Probably more like a combination of value/usefulness and fairness, both of which can vary based on the specific test and the specific college. Note that usefulness to the college may be based on things beyond student success in college.
Fair Partly Unfair
Fair
Useful 2+2 2+1 2+0
Partly Useful 1+2 1+1 1+0
Not Useful 0+2 0+1 0+0
Someone who believes that standardized tests (or a particular standardized test) are not useful (the bottom row) or (not correctably) unfair (the right column) is likely to oppose standardized tests (or a particular standardized test). Someone who believes that standardized tests (or a particular standardized test) is useful and fair (the top left corner) is likely to favor standardized tests (or a particular standardized test). Someone in one of the other parts of the matrix may have an intermediate opinion.
Probably more like a combination of value/usefulness and fairness, both of which can vary based on the specific test and the specific college.
Yes, making a sweeping statement about all standardized tests is unlikely to be accurate. Instead you need to define which standardized test you are using for what purpose and review that specific case. For example, using the AP Physics C score to estimate whether the applicant will be successful in freshman physics, a math placement score to select most appropriate first math course, and using the combined SAT score to predict chance of graduation at a highly selective college are not all the same thing. The 3 different situations will have very different degrees of predictive ability and different sets of limitations, external influences, and “fairness.”

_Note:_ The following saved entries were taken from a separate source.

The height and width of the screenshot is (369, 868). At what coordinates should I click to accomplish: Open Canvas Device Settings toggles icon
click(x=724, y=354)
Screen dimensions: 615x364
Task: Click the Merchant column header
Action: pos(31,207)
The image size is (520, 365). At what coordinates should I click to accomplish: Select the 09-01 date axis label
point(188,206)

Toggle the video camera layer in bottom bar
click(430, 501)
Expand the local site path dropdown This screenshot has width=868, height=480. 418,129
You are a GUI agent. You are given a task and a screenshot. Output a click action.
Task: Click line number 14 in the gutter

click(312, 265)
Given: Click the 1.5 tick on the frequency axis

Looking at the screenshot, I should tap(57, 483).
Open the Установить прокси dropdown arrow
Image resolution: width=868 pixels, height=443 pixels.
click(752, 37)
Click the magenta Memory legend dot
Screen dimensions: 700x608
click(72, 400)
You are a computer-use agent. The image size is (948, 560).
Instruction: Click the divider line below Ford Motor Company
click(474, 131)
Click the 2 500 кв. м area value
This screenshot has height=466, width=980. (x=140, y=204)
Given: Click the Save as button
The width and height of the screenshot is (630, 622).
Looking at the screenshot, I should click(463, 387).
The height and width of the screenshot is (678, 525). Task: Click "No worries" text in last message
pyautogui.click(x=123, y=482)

It also is important to look at how much the test adds to that desired prediction beyond the other available information used by the admission system. For example, the “top colleges” that are mentioned in the subject of the the thread and first post use many different factors to evaluate the applicant as part of their holistic admission system – transcript including course rigor, which classes received high/low grades and how relevant they are to planned field of study, HS profile including grade distribution for that HS, essays, LORs, ECs/awards, interview, etc. The relevant comparison for test optional is what SAT score adds beyond the combination of the other factors used in evaluating the applicants.